Meza claims she’s already become the target of intense scrutiny online.

“People are already attacking me on Facebook saying I’m against the 2nd Amendment,” she says.

Meza says a homeowner would still be able to defend their life, but using a gun would be illegal, thus placing the homeowner in legal jeopardy.

Critics point to what is often a slow response time from police, and argue that there’s very little time to determine whether a person who has broken into a home is there simply to steal, or to commit acts of violence.

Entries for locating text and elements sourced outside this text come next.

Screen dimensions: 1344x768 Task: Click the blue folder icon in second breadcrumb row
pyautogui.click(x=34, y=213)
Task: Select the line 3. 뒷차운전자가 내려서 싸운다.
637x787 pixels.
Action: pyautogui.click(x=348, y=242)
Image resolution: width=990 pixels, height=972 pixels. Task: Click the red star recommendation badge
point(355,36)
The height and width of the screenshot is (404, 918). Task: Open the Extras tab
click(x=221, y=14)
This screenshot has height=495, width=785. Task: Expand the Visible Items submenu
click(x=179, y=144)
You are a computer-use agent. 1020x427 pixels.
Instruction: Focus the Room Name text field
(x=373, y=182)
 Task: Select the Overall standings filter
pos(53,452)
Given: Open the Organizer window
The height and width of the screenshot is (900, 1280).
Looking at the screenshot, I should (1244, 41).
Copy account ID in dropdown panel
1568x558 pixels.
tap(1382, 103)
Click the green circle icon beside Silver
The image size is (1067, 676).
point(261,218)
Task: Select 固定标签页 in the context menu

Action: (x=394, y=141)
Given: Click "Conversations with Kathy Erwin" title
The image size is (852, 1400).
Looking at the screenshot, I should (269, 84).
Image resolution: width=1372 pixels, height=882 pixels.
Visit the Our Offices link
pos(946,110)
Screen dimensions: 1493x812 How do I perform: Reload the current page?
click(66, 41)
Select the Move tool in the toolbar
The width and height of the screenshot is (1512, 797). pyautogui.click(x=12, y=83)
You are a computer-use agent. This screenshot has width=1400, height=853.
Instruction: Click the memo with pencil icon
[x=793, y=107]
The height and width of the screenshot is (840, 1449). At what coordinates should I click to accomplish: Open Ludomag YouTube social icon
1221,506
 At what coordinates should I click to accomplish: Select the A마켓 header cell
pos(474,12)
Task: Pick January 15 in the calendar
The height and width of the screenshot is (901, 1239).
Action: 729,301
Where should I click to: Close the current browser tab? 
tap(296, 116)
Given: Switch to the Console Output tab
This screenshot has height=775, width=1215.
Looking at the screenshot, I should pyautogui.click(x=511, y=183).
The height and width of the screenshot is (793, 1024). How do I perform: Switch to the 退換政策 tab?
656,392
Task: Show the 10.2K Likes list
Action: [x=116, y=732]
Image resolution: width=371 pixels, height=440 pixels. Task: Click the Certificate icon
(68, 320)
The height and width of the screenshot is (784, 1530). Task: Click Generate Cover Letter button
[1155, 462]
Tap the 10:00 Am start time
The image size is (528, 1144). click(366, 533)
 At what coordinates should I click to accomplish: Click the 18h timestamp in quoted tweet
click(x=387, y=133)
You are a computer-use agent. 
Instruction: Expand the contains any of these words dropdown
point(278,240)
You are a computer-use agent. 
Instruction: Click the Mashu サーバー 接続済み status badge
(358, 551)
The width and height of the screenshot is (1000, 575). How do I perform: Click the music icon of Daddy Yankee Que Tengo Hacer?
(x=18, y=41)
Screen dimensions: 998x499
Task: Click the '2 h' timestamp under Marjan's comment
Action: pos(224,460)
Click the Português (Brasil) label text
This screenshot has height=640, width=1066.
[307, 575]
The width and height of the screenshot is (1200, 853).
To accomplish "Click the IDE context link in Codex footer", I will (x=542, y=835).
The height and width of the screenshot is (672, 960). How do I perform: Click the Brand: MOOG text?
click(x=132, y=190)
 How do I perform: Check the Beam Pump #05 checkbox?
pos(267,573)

Other gun control bills awaiting the next session include:

  • HB 152 and HB 245 would ban the private sale of firearms at gun shows;
  • HB 238 would eliminate the state’s firearm preemption, allowing local governments such as the Austin City Council to pass local gun bans and regulations as they see fit;
  • HB 201 would ban Campus Carry;
  • HB 127 would ban the open carry of long rifles;
  • HB 236 would overhaul the 30.06 and 30.07 signage requirements to make it much easier for a business to ban a legal and licensed gun owner from entering;
  • HB 118 would eliminate family members from being able to transfer firearms among each other, instead requiring a federal license application to process each transaction “at an undetermined fee”;
  • HB 164 and HB 395 relate to Red Flag laws, allowing the removal of a person’s firearm without due process;
  • HB 185 would legally require homeowners to keep all guns locked inside of a safe at all times;
  • HB 231 raises the legal age required to purchase semi-automatic rifles and shotguns;
  • HB 172 and HB 241 would ban the transfer or possession of certain “commonly owned semi-automatic firearms”;
  • HB 178 and HB 234 would ban the sale or possession of any magazine that holds more than ten rounds.

The vast majority of those gun control bills are not expected to pass muster when state lawmakers reconvene.